Via Mediaite, between this and Mitch McConnell’s allies trying to blacklist allies of the Senate Conservatives Fund, I’d say the battle between the GOP leadership and righty PACs is now fully joined.
I think it’s silly to try to analyze whether a deal that would reduce the deficit by just $28 billion — over 10 years — is “good” or “bad.” When the stakes are that small, heated arguments over whether it’s a step in the right or wrong direction are like challenging the spot on a one-yard run when it’s third and long and you’re pinned at your own 10-yard line. Who cares? Every inch matters, I guess, but the odds of scoring on the drive will barely change if the spot’s three inches one way or the other. What this deal really is for leadership is the Shutdown Prevention Act of 2013. They’re terrified that if there’s another budget standoff next month and the government goes unfunded again, all of the anti-ObamaCare momentum that the GOP has built up against Democrats right now will disintegrate. Avoiding that is their top priority, so they agreed to swap policy gains for political ones: In return for the GOP agreeing to undo some sequester cuts and accept certain “user fees” (a.k.a. taxes), Democrats agreed to some very modest entitlement savings in the distant future and, more importantly, to funding the government so that Republicans can’t be demagogued during another shutdown.
If you want a more thoughtful take than that, try Yuval Levin, who thinks this was a not-entirely-terrible bargain by Republicans under unfavorable circumstances, or Phil Klein, who thinks it was indeed pretty terrible.
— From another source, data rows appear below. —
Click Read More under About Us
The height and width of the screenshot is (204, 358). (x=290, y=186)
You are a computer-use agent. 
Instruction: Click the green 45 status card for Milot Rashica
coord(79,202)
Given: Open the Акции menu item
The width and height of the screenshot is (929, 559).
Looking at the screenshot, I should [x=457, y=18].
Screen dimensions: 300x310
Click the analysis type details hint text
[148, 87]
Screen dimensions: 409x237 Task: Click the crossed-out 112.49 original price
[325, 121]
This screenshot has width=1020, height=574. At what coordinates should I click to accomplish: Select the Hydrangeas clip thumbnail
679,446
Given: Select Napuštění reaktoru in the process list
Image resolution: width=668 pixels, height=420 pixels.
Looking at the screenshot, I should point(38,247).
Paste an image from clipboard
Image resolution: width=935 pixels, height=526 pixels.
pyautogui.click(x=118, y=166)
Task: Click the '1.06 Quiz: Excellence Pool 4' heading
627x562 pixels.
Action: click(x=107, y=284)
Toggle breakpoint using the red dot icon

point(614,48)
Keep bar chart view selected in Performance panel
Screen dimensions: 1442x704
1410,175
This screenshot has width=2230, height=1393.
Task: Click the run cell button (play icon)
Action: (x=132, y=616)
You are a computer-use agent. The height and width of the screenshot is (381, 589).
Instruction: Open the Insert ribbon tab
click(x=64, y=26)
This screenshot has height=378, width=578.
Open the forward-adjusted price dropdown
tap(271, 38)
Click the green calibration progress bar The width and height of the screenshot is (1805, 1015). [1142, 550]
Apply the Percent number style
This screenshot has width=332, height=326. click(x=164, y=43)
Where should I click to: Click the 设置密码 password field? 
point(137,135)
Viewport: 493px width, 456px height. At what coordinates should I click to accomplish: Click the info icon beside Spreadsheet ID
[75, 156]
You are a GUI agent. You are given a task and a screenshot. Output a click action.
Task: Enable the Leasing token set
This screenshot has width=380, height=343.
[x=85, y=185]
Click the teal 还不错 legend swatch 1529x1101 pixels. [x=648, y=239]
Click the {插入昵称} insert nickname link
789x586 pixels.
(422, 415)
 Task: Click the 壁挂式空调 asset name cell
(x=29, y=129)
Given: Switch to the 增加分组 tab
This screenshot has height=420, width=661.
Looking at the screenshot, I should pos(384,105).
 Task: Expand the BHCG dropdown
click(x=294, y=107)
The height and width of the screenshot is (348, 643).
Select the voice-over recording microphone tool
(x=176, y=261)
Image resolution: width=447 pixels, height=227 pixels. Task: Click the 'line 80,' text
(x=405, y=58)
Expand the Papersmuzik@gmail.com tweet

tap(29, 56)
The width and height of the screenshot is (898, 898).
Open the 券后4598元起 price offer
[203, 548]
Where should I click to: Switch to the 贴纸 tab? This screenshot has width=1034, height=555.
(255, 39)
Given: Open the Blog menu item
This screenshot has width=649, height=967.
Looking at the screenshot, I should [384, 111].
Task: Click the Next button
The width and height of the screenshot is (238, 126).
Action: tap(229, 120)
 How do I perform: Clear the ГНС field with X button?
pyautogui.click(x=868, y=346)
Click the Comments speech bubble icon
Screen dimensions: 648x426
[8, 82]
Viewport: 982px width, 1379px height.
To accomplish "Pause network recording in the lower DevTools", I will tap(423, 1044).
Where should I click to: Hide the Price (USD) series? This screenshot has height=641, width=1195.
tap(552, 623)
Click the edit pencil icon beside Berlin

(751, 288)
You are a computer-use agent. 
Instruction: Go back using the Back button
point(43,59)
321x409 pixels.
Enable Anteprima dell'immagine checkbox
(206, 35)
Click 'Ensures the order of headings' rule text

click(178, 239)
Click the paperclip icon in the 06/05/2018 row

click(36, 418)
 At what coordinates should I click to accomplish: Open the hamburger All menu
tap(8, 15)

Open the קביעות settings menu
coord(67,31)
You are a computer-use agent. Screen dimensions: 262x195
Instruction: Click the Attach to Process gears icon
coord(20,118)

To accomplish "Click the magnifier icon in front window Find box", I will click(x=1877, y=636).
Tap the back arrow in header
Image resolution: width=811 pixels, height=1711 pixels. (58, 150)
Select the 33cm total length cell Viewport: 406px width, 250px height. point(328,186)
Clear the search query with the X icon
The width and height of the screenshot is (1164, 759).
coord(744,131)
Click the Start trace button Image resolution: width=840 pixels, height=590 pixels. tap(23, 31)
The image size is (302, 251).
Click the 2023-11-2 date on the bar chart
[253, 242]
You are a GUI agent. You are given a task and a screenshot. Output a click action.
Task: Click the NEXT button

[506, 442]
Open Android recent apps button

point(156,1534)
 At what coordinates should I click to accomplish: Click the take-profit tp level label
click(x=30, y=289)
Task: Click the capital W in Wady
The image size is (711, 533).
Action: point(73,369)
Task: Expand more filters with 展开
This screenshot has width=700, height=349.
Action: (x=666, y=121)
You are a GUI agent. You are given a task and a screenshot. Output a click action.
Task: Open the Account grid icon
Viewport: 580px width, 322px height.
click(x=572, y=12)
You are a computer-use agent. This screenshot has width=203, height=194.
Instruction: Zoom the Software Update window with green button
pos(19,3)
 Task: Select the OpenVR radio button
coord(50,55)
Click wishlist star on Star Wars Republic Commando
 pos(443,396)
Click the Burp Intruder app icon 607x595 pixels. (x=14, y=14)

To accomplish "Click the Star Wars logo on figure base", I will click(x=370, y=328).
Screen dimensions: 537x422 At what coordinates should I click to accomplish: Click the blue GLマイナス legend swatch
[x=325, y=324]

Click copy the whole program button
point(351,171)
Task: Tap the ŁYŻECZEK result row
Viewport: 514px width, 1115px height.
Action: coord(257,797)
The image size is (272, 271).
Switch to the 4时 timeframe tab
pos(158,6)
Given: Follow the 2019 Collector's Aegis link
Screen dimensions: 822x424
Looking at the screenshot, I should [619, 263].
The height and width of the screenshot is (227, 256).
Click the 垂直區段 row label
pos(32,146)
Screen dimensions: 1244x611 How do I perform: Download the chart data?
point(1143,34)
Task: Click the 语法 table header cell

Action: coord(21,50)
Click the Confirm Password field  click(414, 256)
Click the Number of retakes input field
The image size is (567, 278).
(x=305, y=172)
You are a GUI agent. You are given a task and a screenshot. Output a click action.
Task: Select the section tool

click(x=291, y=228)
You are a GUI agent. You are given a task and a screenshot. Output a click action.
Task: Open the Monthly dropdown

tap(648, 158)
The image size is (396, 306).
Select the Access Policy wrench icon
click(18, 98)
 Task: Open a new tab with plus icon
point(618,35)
Levin’s argument, boiled down, is simple: You’re not going to get anything meaningful done with Democrats in power so make sure at least to avoid a shutdown and bank whatever mandatory spending cuts you can, if only to set a precedent. Klein’s argument is also simple: If it’s setting precedents we’re worried about, how about the precedent of undoing sequester cuts now for vaporous entitlement cuts circa 2022 that might never happen? Fair points in both cases, but again, it’s because the stakes are so small that the deal needs to be analyzed in terms of its symbolic value. E.g., would GOP leaders rather agree to a bad deal on spending that takes the shutdown option away from tea partiers or hold out for a better deal on spending that leaves tea partiers with leverage? Whom do they fear most?
Which raises another question, as framed by Ben Domenech on Twitter this afternoon: If you’re Boehner and you know your base is going to dislike the terms here, why antagonize them by sneering at how “ridiculous” conservative PAC opposition is? Noah Rothman from Mediaite countered that maybe that’s deliberate by Boehner, to signal to independents who have warmed to the GOP in the aftermath of the O-Care meltdown that the party hasn’t been captured by tea partiers. Could be, but the nastier leadership gets, the greater the risk that tea-party conservatives in the House will revolt against the deal. (They already seem to be leaning that way.) That’s not fatal to Boehner — obviously, a bipartisan compromise is designed to pass with Democratic votes too — but some liberals will walk here because of the mandatory spending cuts later. The more upset there is in the GOP caucus, the greater the risk that the whole thing implodes. Where that leaves Boehner — and Paul Ryan — if it does, I don’t know.
Exit question via Matt Lewis: Did the failure of the “defund” effort make this deal possible? You only get one shot at a shutdown, realistically, before centrist Republicans decide they’re not going to be dragged along on another wild ride that risks further damaging the party’s brand. Between their weariness at the thought of another shutdown next month and everyone wanting to get home for Christmas, Boehner will probably have more support than we think.